RuntimeError – Failed to list runtimes.
- get_runtime(name: str) Runtime[source]¶
Get the runtime object
- Parameters:
name (
str) – Name of the runtime.- Returns:
A runtime object.
- Raises:
TimeoutError – Timeout to get a runtime.
RuntimeError – Failed to get a runtime.
- get_runtime_packages(runtime: Runtime)[source]¶
Print the installed Python packages for the given runtime. If a runtime has GPUs it also prints available GPUs on the single training node.
- Parameters:
runtime (
Runtime) – Reference to one of existing runtimes.- Raises:
ValueError – Input arguments are invalid.
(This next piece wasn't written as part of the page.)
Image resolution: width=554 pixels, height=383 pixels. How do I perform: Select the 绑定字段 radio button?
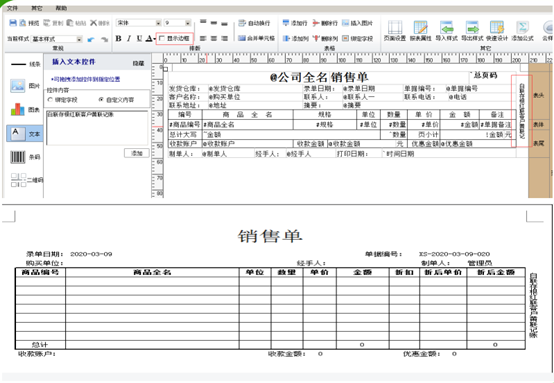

RuntimeError – Failed to get Runtime.
- train(runtime: str | Runtime | None = None, initializer: Initializer | None = None, trainer: CustomTrainer | CustomTrainerContainer | BuiltinTrainer | None = None, options: list | None = None) str[source]¶
Create a TrainJob. You can configure the TrainJob using one of these trainers:
- CustomTrainer: Runs training with a user-defined function that fully encapsulates the
training process.
- CustomTrainerContainer: Runs training with a user-defined image that fully encapsulates
the training process.
- BuiltinTrainer: Uses a predefined trainer with built-in post-training logic, requiring
only parameter configuration.
- Parameters:
runtime (
str|Runtime|None) – Optional reference to one of the existing runtimes. It can accept the runtime name or Runtime object from the get_runtime() API. Defaults to the torch-distributed runtime if not provided.initializer (
Initializer|None) – Optional configuration for the dataset and model initializers.trainer (
CustomTrainer|CustomTrainerContainer|BuiltinTrainer|None) – Optional configuration for a CustomTrainer, CustomTrainerContainer, or BuiltinTrainer. If not specified, the TrainJob will use the runtime’s default values.options (
list|None) – Optional list of configuration options to apply to the TrainJob. Options can be imported from kubeflow.trainer.options.
- Returns:
The unique name of the TrainJob that has been generated.
- Raises:
ValueError – Input arguments are invalid.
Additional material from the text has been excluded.